Crassus pushed himself up, and swung his legs down off the cot.

“Hey,” Foss snapped. “You can’t do that. Lie down before you tear those wounds open again.”

Crassus shook his head. “I’ve got to go with them.”

“The crows you do,” Foss replied. “Lie down. That’s an order.”

Magnus lifted a hand to forestall the healer. “Crassus is right, Foss. Our Knights Aeris have only a vague idea of where the city is, much less where the Princeps is located within it. And I daresay, they cannot fly as well concealed as the boy was. They’ll need to take a route that leads them around the Vord in the interior.”

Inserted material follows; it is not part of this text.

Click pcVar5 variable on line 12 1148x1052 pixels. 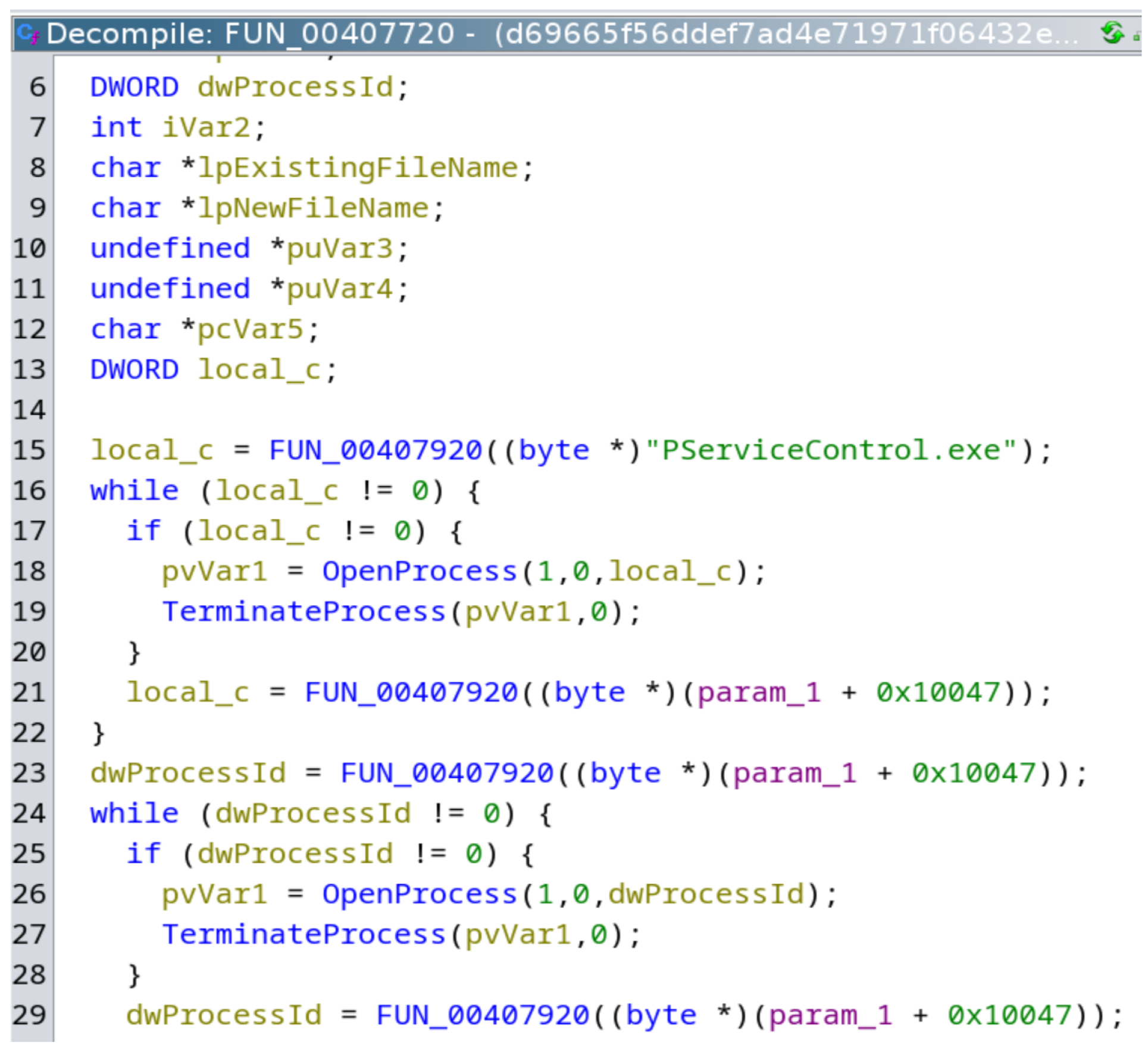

Crassus nodded to Foss. “If they go without me, there’s no guarantee that they’ll even reach the Princeps, much less find him and get him out in one piece.”

Foss shook his head. “If you go haring off right now, flying and fighting like you haven’t a care in the world, you’re going to rip open those wounds.” The big healer moved to the side of the cot, put a hand on Crassus’s shoulder, and looked the young man in the eyes. “Do you hear me? If you don’t rest now, you are likely going to die.”

“Yes,” Crassus said, his voice calm and utterly weary. “Where is my armor?”